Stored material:
========================================================================

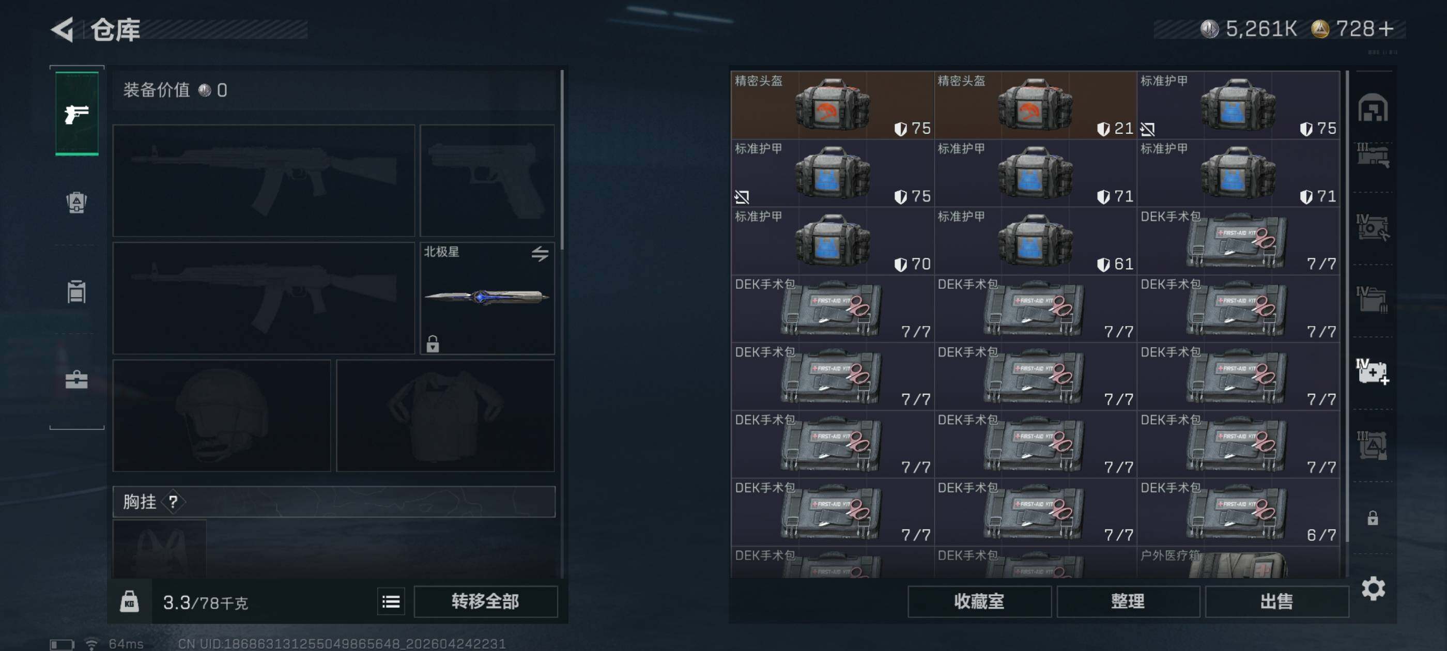Click the 出售 sell button
Screen dimensions: 1447x651
tap(1276, 601)
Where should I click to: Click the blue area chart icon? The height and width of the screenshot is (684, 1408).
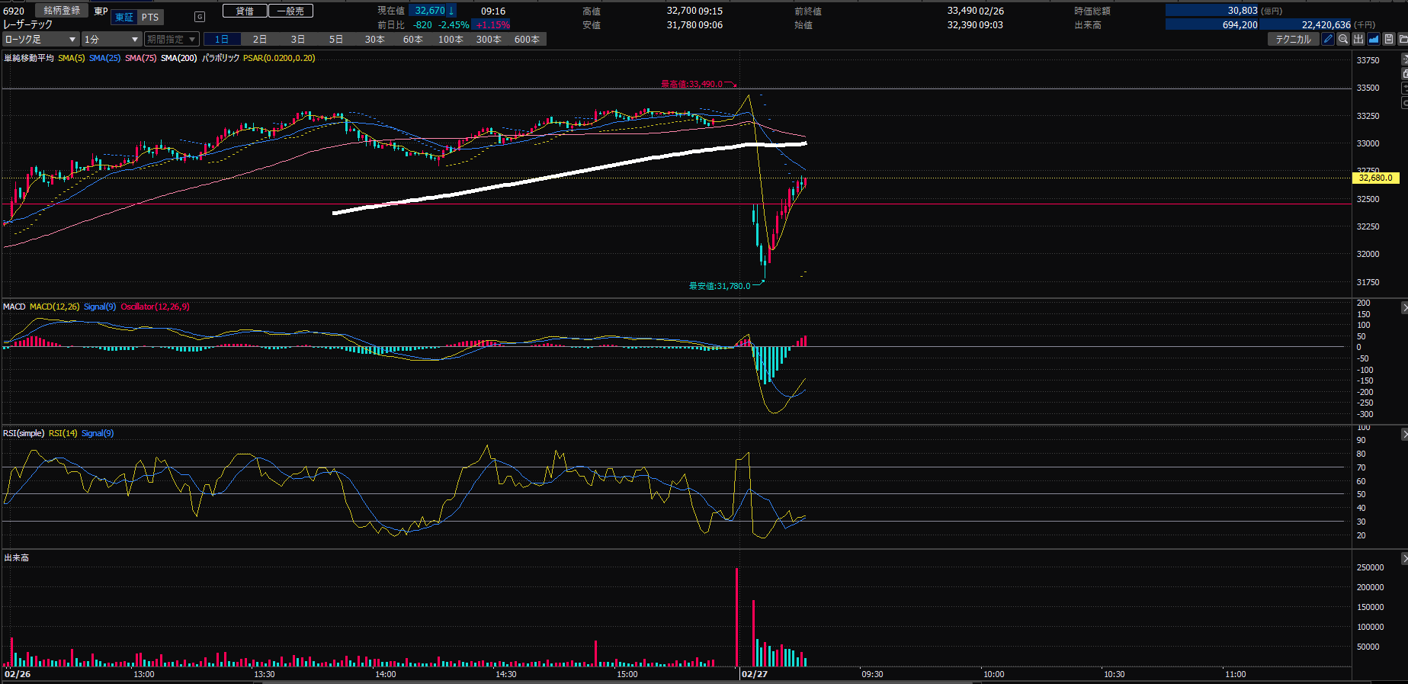[1374, 39]
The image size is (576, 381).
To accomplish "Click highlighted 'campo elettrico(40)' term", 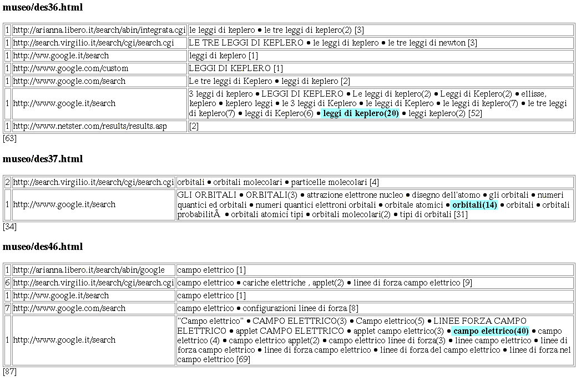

========================================================================

> **SHORT TASK**
Update the lines from the one containing "The image size is (576, 381)." through the end of the material by replacing "size" with "dimensions" and keeping everything else the same. Leave the pictures out of your answer.

> **EXERCISE RESPONSE**
The image dimensions is (576, 381).
To accomplish "Click highlighted 'campo elettrico(40)' term", 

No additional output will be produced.